◆ **EXERCISE GOAL**: In the data below, find the line containing "February 28, 2011 at 11:24 AM (119, 1798)", then set down that line and every later line up to and including the line containing "February 28, 2011 at 5:14 AM (119, 420)", exactly.

--- INFORMATION SHOWN Enclosed Below ---

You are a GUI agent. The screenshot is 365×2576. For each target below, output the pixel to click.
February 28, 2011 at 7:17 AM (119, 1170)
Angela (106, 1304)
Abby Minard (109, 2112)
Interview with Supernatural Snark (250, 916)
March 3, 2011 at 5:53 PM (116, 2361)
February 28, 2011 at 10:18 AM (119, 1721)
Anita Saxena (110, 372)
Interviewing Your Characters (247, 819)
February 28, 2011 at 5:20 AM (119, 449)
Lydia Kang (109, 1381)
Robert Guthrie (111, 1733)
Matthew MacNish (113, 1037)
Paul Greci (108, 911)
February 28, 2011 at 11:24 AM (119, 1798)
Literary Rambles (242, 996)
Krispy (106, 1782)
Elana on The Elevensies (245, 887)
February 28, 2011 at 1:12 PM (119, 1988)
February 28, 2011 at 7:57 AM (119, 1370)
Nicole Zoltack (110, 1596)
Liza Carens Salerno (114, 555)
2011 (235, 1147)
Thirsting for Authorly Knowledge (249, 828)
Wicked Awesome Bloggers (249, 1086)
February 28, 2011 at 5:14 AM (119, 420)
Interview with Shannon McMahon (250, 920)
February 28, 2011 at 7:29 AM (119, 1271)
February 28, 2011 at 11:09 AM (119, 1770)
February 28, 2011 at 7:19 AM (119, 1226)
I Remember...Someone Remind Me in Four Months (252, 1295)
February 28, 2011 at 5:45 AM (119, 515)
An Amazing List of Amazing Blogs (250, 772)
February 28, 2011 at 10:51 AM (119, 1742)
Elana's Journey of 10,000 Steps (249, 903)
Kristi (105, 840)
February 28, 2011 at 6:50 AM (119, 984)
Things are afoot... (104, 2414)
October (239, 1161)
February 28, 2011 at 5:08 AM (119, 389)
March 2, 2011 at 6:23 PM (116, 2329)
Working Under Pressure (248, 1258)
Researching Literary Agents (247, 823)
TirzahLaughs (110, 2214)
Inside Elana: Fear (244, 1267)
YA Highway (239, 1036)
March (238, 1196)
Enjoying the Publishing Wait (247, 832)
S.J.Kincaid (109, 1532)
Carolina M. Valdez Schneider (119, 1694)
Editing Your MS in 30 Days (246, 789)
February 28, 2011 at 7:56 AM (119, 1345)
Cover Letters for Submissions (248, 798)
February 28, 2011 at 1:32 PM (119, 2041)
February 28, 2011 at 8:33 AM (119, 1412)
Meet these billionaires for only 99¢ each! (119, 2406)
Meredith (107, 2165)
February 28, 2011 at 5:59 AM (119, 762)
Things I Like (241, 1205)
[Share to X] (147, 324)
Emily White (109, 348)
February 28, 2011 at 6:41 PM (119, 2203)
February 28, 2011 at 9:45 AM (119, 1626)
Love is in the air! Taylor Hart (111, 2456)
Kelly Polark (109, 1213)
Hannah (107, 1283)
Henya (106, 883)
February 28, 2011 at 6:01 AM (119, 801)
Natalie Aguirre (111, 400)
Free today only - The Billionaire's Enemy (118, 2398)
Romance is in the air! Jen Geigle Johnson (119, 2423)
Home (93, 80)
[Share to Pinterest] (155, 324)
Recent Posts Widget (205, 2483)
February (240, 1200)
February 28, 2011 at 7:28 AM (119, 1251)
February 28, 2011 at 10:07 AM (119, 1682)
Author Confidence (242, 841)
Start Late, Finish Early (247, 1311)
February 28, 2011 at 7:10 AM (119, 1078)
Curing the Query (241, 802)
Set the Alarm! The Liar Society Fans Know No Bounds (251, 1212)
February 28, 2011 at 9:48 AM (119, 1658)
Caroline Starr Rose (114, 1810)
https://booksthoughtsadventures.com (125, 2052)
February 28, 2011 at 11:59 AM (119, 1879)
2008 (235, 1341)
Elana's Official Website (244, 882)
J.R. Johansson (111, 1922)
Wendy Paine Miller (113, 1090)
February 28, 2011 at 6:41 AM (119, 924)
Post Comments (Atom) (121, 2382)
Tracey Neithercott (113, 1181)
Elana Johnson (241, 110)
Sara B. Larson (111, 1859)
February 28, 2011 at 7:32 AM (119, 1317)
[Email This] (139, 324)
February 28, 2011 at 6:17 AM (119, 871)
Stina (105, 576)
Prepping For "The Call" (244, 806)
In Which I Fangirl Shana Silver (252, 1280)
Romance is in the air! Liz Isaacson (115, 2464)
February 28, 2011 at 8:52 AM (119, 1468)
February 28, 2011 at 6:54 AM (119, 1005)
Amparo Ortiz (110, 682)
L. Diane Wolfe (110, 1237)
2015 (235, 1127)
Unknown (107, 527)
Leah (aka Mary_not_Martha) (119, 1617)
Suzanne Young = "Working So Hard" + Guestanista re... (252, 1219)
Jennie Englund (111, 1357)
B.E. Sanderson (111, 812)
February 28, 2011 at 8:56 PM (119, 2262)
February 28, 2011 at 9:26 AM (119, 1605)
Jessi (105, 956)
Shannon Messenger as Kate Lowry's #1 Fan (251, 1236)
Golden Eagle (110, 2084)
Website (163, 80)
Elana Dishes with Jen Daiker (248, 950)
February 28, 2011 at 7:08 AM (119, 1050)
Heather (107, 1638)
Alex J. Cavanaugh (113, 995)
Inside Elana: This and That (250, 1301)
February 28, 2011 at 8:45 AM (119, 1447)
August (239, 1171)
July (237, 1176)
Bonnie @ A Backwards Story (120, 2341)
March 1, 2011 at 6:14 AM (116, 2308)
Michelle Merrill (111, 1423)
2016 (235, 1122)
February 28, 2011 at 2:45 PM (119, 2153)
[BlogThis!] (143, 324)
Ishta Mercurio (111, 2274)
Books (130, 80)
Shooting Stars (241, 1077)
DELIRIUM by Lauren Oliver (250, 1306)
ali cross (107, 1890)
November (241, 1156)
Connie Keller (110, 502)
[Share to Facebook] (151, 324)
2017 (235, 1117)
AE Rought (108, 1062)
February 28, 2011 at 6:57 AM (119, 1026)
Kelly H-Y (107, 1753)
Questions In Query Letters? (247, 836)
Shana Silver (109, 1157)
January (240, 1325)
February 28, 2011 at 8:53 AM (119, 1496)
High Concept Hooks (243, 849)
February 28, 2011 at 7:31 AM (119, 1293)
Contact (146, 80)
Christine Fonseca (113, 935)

--- End of Enclosed INFORMATION SHOWN ---

◆ **PROBLEM SOLUTION**:
February 28, 2011 at 11:24 AM (119, 1798)
Literary Rambles (242, 996)
Krispy (106, 1782)
Elana on The Elevensies (245, 887)
February 28, 2011 at 1:12 PM (119, 1988)
February 28, 2011 at 7:57 AM (119, 1370)
Nicole Zoltack (110, 1596)
Liza Carens Salerno (114, 555)
2011 (235, 1147)
Thirsting for Authorly Knowledge (249, 828)
Wicked Awesome Bloggers (249, 1086)
February 28, 2011 at 5:14 AM (119, 420)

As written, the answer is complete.